There is great excitement at the chess shop this morning!   We have just got in a new batch of second-hand books so I have been rummaging through them to see if there are any books that may help my students and I’ve found a few beauties.  

Firstly my favourite book “Think Like a Grandmaster” by Kotov which unfortunately is out of print and in descriptive notation, but still a great book for better juniors just to read Kotov’s ideas and comments even if they can’t follow the old-fashioned notation.  Then there is his follow up book “Play Like a Grandmaster” and a similar book by GM Suetin “Plan Like a Grandmaster” which I don’t think I have read yet.  Finally I’ve grabbed “Chess Training” by Nigel Povath and “Capablanca’s Best Chess Endings” which may contain some interesting positions that I can use in my lessons.  I’m not sure that these days juniors actually read books as they are probably too busying doing on-line stuff, but I’ll see if I can interest some students in borrowing a book to read over the holidays.

For today’s puzzle I’ve selected a position from a game in the Noble Park Tournament played last Saturday which strangely reminds me of the debate at the end of World War 2 about the USA using the atom bomb on Japan.   You see the Americans had secretly built this new, incredibly powerful weapon, which no-one knew that they had and which could destroy a whole city in one go.  Should they use it or should they not?  Some advisors said that it was too terrible a weapon to ever be used but one of the scientists who developed the bomb had a different argument.  “If you used the bomb,” he claimed, “you gave away your biggest advantage, namely the knowledge that such a weapon could be produced,” and so he argued for the bomb to remain unused and a big secret.  As everyone now knows, he was probably right as, after bombs were dropped on Hiroshima and Nagasaki, the Russians knew that such a thing was possible and took every step to get their own atomic bomb a few years later.

mushroom cloud

How does this relate to chess puzzles?  Well, in a normal game of chess you are just plodding along, looking at ordinary chess moves, and may be unaware that hidden deep in the position is an absolute killer move that will blow your whole game away.  If, however, you are faced with a puzzle, you know that there is something fantastic hidden in the position and so are on-the look out for such possibilities.
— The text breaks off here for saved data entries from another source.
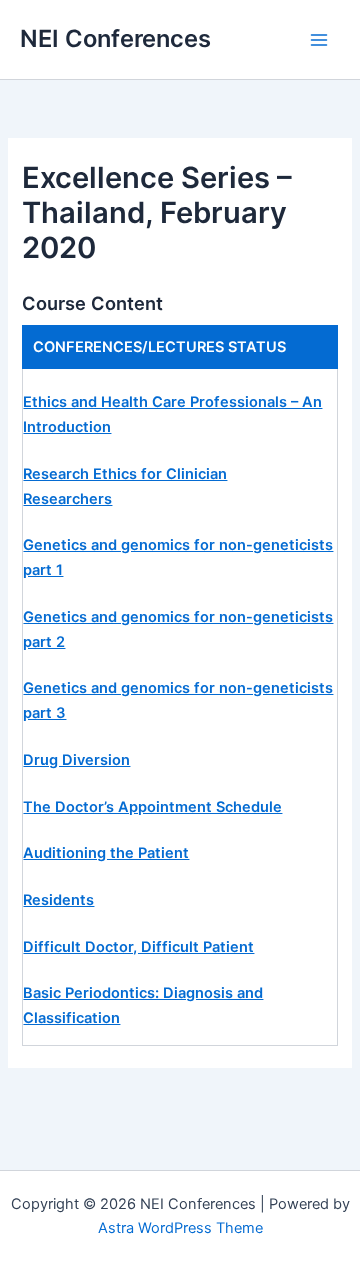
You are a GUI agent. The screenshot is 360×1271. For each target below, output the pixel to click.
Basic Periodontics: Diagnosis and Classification (143, 1005)
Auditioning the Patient (106, 853)
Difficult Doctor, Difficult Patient (138, 947)
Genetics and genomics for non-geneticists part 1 (178, 557)
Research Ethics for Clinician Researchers (125, 486)
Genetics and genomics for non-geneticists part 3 (178, 700)
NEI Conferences (115, 38)
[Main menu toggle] (319, 40)
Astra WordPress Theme (180, 1228)
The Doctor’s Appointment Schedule (152, 807)
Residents (58, 900)
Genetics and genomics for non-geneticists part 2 (178, 629)
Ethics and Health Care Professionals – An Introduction (172, 414)
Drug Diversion (76, 760)
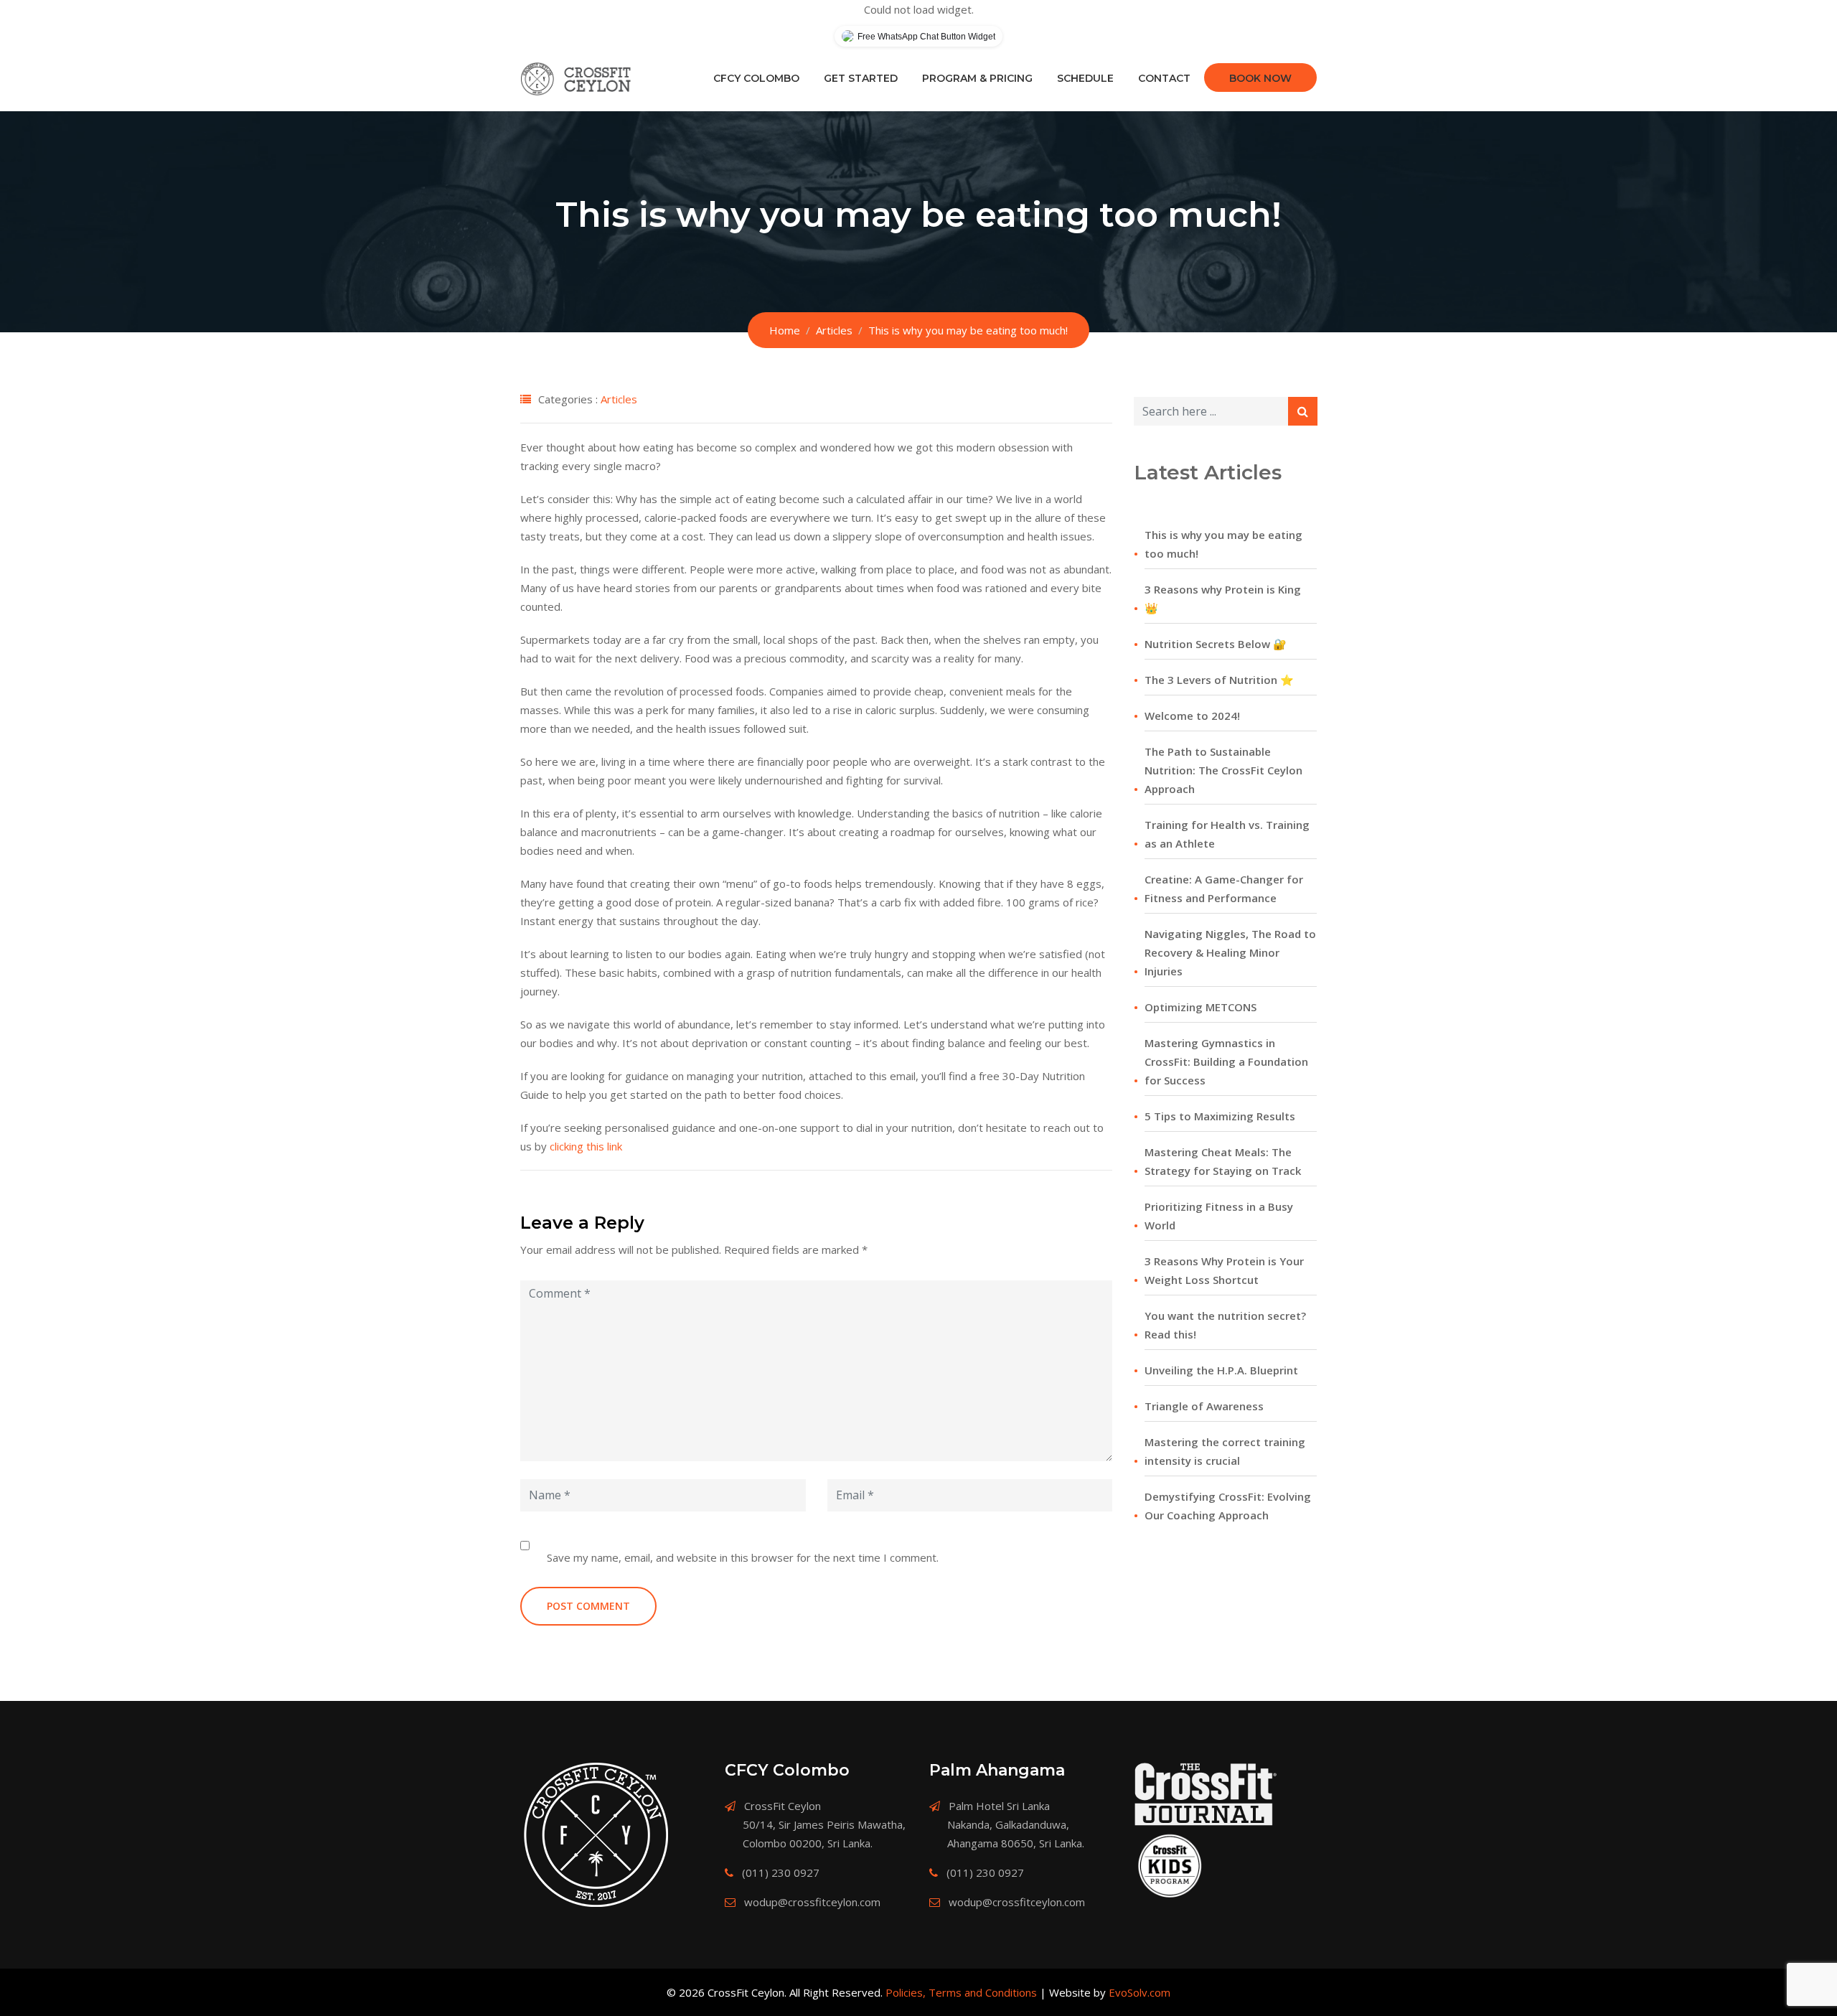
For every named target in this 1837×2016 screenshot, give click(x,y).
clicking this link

In today’s position Jack Puccini, playing White, was not in “puzzle mode” and was presumably unaware that his opponent had a secret, explosive move ready to be played if Jack fell for the trap.   Jack has many possible replies to Black’s … Nb4 such as a3, Bxb4, Qxd8, Nd6, hxg etc. but one of them is a huge blunder which allows Black to use his secret weapon.  Which move do you think Jack played and what was the explosive reply?